Stated exercise: Lay out the entries as a numbered list, starting with the line that contains "The image size is (1364, 896)." and going on through the line that contains "pos(300,333)", with blank lines omitted. Include only those lines.

(Source records)
(begin)
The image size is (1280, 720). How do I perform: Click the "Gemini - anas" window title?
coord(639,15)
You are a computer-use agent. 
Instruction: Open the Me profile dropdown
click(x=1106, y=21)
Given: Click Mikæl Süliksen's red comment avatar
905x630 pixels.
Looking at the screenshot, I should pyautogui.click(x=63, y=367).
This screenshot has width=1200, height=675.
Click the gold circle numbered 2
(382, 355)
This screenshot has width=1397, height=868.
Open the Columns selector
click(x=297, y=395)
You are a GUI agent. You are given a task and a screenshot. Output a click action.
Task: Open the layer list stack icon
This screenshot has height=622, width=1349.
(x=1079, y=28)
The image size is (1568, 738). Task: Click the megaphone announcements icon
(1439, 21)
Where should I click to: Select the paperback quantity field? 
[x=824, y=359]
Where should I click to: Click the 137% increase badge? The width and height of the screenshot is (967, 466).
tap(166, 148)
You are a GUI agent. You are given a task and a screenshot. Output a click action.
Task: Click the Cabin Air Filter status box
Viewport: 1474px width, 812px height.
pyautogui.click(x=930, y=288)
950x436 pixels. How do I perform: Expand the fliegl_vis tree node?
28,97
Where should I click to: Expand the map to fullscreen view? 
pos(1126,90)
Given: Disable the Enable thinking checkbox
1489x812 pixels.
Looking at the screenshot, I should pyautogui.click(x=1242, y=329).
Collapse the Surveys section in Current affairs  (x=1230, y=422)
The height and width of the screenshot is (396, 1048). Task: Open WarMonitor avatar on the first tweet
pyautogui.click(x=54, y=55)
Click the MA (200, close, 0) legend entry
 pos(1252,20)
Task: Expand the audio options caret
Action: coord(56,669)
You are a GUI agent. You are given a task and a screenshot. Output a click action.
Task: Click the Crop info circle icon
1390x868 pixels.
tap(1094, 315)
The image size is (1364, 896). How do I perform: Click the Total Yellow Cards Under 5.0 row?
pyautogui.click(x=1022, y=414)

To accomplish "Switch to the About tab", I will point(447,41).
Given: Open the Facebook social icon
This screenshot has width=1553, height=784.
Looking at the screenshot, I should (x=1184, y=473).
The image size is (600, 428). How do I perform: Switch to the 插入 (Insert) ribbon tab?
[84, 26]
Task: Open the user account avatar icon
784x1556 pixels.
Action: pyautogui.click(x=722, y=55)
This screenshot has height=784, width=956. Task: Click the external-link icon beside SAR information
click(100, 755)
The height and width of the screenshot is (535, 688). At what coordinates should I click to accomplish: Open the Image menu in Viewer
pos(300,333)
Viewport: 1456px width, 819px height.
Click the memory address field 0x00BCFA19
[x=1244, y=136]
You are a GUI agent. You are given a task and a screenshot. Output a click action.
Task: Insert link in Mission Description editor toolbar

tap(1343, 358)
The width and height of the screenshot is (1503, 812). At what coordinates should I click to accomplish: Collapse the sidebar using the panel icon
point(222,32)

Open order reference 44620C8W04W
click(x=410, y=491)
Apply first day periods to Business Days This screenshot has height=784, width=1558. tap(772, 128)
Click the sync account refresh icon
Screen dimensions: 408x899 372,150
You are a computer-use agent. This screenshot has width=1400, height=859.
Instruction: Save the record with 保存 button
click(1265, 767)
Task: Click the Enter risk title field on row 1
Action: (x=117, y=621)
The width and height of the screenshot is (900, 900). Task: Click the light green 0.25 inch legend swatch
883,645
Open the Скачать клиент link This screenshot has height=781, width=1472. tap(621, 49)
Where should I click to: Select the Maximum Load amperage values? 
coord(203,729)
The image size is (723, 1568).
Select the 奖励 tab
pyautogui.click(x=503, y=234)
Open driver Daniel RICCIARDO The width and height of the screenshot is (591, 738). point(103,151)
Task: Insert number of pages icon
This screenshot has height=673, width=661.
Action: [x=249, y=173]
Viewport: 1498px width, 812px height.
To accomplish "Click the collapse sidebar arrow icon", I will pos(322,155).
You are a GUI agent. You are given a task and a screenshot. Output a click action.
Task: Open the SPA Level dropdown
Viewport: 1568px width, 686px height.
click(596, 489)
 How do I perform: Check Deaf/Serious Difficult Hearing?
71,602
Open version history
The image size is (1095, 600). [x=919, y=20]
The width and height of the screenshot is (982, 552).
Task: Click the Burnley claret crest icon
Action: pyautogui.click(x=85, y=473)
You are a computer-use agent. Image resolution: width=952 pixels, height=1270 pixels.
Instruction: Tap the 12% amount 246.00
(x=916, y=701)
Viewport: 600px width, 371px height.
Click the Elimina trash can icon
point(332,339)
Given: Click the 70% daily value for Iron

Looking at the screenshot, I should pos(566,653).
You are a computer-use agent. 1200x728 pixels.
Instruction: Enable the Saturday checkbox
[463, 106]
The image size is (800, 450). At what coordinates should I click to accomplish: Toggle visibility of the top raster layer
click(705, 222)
(end)
Full answer:
1. The image size is (1364, 896). How do I perform: Click the Total Yellow Cards Under 5.0 row?
2. pyautogui.click(x=1022, y=414)
3. To accomplish "Switch to the About tab", I will point(447,41).
4. Given: Open the Facebook social icon
5. This screenshot has width=1553, height=784.
6. Looking at the screenshot, I should (x=1184, y=473).
7. The image size is (600, 428). How do I perform: Switch to the 插入 (Insert) ribbon tab?
8. [84, 26]
9. Task: Open the user account avatar icon
10. 784x1556 pixels.
11. Action: pyautogui.click(x=722, y=55)
12. This screenshot has height=784, width=956. Task: Click the external-link icon beside SAR information
13. click(100, 755)
14. The height and width of the screenshot is (535, 688). At what coordinates should I click to accomplish: Open the Image menu in Viewer
15. pos(300,333)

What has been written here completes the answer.